In Dr. Strangelove, the fictitious base commander Jack D. Ripper orders a first-strike nuclear attack on the Soviet Union to enact revenge for contaminating American water to “impurify all of our precious bodily fluids.” The satirical film poked fun at rampant Cold War conspiracy theories about fluoridating our water supply. But as it turns out, America’s water was being contaminated — not by the Russians, but by the Pentagon.
Not long after American audiences packed into theaters to watch the bleak Cold War comedy, the Department of Defense ramped up its use of a fire suppressant called AFFF, knowingly contaminating the drinking water of millions of Americans.
Now, the Department of Defense is refusing to take accountability.
This week, the Air Force claimed it has no legal obligation to comply with an order from the Environmental Protection Agency in May to abate the threat of “forever chemicals” to the drinking water of Tucson, Arizona. The EPA order required the Air Force to create a system designed to treat high levels of per- and polyfluoroalkyl substances — synthetic chemicals known as PFAS that are linked to weakened immunity and other health risks — in drinking water, estimated to cost $25 million.
Testing at the Tucson International Airport Area Superfund Site has revealed PFAS levels of up to 5,300 times beyond the drinkable limit, which is “likely to enter into the Tucson public water system,” according to the EPA. These chemicals likely originated from the use of AFFF at airports and military sites, such as nearby Davis-Monthan Air Force Base and Morris Air National Guard Base.
The EPA also identified other chemicals that migrated into the groundwater from a weapons manufacturing facility just south of Tucson operated by RTX (formerly known as Raytheon).
The Air Force is hoping to evade the EPA’s directive by citing the Supreme Court’s overturning in June of the Chevron Doctrine, a longstanding legal doctrine that gave deference to regulatory agencies in interpreting gray areas in the law. But, according to critics of the Air Force’s maneuver, the enforcement of rules adopted by these agencies, as opposed to the interpretation of the rules themselves, was not covered by the Court’s decision.
Deborah Ann Sivas, director of the Stanford University Environmental Law Clinic, told the Guardian that “the Air Force is essentially attempting to expand the scope of the court’s ruling to thwart regulatory orders not covered by the decision.” The EPA noted in its May order that non-compliance could incur a civil penalty of nearly $30,000 a day, as well as civil lawsuits by private citizens.
In April, after the EPA released long-awaited legally enforceable standards for PFAS levels in drinking water, a Pentagon spokesperson explained to RS via email that “DoD remains committed to fulfilling our PFAS-related cleanup responsibilities and will take necessary actions to implement the rule.” Has that now changed?
The latest chain of events appears consistent with a pattern of the Pentagon’s shirking of taking responsibility for its contamination of PFAS. Despite knowing about the health effects of PFAS as early as the 1970s, the Pentagon likely serves PFAS-contaminated drinking water to some 600,000 service members every year, according to a 2022 analysis by the Environmental Working Group.
“The Department of Defense has known about the contamination of PFAS for decades,” Melanie Benesh, Vice President for Government Affairs at the Environmental Working Group, told RS. “It took them a long time to start testing, and they have been trying to slow roll their cleanup.”
Treating PFAS is all the more difficult when the Pentagon continues to risk contaminating groundwater with AFFF. According to a July Government Accountability Office report, the Pentagon uses AFFF in about 1,500 facilities and over 6,800 mobile assets around the world.
The Pentagon has made some progress in transitioning away from AFFF use — because it is legally obligated to do so. In 2020, Congress ordered the Pentagon to phase out the use of AFFF by October of this year and transition to a PFAS-free alternative, with the possibility of two one-year extensions. The Pentagon already appears keen to invoke the extensions, telling Congress in February that “completing the transition of these systems within the required timeframe will be a challenge.”
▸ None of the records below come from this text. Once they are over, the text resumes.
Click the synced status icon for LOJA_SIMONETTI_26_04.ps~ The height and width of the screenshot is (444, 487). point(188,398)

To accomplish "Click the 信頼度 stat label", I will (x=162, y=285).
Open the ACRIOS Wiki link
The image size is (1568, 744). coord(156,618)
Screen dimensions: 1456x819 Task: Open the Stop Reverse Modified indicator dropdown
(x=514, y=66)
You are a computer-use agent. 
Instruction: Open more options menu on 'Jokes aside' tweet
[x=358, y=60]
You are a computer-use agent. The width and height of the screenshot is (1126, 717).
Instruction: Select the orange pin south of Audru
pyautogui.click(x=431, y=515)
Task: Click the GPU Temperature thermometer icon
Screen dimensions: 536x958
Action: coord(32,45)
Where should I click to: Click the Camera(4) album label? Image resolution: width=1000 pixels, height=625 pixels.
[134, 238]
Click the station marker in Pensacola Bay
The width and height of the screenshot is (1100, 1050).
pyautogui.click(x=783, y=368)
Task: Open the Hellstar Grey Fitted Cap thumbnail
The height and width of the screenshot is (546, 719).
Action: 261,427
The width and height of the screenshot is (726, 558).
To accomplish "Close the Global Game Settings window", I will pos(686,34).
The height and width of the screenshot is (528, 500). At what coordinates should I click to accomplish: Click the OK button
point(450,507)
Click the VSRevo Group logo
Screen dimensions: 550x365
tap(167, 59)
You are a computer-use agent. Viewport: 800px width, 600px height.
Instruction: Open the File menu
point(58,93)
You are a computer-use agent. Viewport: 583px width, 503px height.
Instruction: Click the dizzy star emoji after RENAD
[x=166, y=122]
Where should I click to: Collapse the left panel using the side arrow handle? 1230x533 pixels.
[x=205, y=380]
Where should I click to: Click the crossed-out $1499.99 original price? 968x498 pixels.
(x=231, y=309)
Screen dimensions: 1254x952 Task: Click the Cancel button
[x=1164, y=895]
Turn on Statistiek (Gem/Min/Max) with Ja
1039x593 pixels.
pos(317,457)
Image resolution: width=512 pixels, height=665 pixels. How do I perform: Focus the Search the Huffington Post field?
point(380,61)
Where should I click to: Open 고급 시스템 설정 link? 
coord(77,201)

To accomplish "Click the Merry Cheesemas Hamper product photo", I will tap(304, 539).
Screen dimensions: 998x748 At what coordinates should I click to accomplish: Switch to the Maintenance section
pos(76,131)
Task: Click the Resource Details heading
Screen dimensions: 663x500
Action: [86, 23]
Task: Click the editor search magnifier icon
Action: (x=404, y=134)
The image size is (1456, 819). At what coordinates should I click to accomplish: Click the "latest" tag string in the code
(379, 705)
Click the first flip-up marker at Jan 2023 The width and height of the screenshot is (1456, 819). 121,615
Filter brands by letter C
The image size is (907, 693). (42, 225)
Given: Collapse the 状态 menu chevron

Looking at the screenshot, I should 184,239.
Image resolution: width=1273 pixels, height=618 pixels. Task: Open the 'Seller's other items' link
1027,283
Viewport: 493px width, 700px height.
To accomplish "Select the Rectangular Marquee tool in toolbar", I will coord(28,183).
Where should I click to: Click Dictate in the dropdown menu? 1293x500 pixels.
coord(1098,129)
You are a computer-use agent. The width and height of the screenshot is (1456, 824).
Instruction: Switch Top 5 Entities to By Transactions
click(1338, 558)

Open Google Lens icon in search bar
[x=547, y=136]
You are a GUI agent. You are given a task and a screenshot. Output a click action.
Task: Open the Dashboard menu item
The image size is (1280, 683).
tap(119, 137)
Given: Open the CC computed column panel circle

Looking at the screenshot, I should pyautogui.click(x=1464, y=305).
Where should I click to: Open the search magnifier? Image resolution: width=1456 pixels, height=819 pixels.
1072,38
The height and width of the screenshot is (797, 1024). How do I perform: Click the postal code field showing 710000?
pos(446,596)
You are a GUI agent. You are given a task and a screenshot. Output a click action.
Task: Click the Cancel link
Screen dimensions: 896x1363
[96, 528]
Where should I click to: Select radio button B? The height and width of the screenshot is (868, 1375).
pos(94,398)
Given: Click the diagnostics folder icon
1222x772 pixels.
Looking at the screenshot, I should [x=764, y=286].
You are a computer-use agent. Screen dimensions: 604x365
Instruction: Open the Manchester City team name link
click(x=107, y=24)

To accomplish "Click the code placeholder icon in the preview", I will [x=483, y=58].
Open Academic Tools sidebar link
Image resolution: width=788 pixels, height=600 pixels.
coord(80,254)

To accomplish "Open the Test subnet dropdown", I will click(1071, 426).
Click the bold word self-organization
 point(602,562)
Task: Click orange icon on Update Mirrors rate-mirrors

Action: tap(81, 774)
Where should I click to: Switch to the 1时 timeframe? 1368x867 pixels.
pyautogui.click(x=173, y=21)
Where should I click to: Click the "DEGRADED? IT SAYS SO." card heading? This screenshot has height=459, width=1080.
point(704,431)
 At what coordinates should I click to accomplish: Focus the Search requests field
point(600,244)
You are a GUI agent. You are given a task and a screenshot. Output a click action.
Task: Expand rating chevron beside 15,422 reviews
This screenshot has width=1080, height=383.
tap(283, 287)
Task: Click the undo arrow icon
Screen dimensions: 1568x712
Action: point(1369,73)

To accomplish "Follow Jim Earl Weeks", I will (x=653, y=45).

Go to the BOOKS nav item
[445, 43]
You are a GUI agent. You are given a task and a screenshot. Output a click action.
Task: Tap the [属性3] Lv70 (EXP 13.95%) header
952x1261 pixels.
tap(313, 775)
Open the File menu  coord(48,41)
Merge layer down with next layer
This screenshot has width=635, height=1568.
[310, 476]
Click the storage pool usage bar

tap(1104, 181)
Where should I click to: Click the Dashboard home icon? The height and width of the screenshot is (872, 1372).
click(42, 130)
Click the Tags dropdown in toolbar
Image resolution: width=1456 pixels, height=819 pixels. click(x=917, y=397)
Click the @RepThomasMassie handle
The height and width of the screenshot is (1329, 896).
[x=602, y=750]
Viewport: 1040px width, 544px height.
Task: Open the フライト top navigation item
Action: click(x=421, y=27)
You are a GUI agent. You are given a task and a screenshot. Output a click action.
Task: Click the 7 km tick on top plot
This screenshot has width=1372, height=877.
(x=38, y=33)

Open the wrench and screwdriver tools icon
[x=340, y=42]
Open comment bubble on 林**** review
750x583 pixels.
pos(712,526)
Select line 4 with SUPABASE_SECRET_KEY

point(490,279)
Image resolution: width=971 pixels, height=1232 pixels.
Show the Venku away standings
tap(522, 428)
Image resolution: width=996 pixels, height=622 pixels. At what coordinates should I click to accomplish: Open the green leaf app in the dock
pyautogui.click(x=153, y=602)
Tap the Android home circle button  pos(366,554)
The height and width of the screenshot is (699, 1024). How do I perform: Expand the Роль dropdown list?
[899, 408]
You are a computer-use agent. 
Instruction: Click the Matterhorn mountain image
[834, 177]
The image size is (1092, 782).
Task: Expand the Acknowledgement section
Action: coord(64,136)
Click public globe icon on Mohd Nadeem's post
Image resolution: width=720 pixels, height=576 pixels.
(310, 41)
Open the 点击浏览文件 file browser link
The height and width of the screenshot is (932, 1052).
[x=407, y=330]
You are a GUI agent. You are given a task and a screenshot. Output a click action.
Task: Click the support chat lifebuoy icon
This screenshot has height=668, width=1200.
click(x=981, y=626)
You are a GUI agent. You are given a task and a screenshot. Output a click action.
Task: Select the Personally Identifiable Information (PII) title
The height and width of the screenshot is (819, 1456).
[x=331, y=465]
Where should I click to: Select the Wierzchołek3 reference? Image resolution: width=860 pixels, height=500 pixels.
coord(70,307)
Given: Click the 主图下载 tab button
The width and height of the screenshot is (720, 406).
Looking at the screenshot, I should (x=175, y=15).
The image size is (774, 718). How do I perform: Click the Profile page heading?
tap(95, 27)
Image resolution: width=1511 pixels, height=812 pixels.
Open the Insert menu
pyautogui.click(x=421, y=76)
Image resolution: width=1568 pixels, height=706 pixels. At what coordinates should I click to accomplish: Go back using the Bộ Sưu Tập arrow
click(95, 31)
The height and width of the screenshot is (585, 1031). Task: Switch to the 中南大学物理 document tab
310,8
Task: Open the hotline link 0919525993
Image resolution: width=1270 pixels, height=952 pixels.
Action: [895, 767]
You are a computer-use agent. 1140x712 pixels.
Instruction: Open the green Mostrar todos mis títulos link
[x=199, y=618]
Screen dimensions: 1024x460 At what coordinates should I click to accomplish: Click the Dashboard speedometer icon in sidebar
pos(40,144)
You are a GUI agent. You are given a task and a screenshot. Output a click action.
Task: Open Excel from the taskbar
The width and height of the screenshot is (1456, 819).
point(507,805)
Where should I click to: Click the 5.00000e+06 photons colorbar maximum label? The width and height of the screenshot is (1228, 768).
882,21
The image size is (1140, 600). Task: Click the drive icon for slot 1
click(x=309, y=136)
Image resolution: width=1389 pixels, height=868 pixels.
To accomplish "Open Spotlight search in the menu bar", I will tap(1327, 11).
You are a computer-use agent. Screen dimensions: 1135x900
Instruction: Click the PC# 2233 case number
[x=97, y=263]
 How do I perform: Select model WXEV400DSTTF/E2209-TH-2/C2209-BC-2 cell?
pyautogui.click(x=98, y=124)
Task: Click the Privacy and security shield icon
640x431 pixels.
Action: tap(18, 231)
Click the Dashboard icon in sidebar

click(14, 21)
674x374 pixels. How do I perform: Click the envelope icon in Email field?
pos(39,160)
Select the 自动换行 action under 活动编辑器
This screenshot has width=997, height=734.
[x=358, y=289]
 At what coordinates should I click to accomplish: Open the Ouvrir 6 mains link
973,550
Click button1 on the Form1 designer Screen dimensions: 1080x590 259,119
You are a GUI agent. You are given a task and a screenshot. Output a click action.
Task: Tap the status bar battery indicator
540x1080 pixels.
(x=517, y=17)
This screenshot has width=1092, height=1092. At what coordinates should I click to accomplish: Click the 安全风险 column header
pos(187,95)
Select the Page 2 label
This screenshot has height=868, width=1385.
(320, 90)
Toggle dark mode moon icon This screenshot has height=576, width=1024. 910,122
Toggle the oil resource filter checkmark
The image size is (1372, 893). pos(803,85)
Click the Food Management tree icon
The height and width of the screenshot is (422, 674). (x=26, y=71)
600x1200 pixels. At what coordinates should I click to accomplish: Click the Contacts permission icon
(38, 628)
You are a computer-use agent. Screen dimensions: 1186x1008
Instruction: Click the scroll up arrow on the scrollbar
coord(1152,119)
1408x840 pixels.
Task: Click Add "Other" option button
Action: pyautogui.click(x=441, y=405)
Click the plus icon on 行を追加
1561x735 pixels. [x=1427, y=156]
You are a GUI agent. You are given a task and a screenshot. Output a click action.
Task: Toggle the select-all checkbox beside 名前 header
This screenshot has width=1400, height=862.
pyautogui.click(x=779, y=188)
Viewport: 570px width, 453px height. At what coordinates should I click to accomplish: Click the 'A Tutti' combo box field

The Pentagon is dragging its feet due to the transition’s costs, as well as the cleanup costs incurred by the chemical’s continued use. But you can’t have it both ways. The Pentagon’s calculated cost of a transition to PFAS-free fire suppressant amounts to $2.1 billion across all service branches, a paltry sum compared to the $38 billion estimate of cleaning up PFAS-contaminated sites. Continued use of AFFF increases the cleanup costs.
If the Air Force’s defiance of the EPA’s order is any indication, not everyone is on the same page about the importance of reducing PFAS contamination. While some in the Pentagon are taking their legal obligations seriously, others are looking for a loophole to continue the same pattern of punting responsibility to the next year — or perhaps another administration.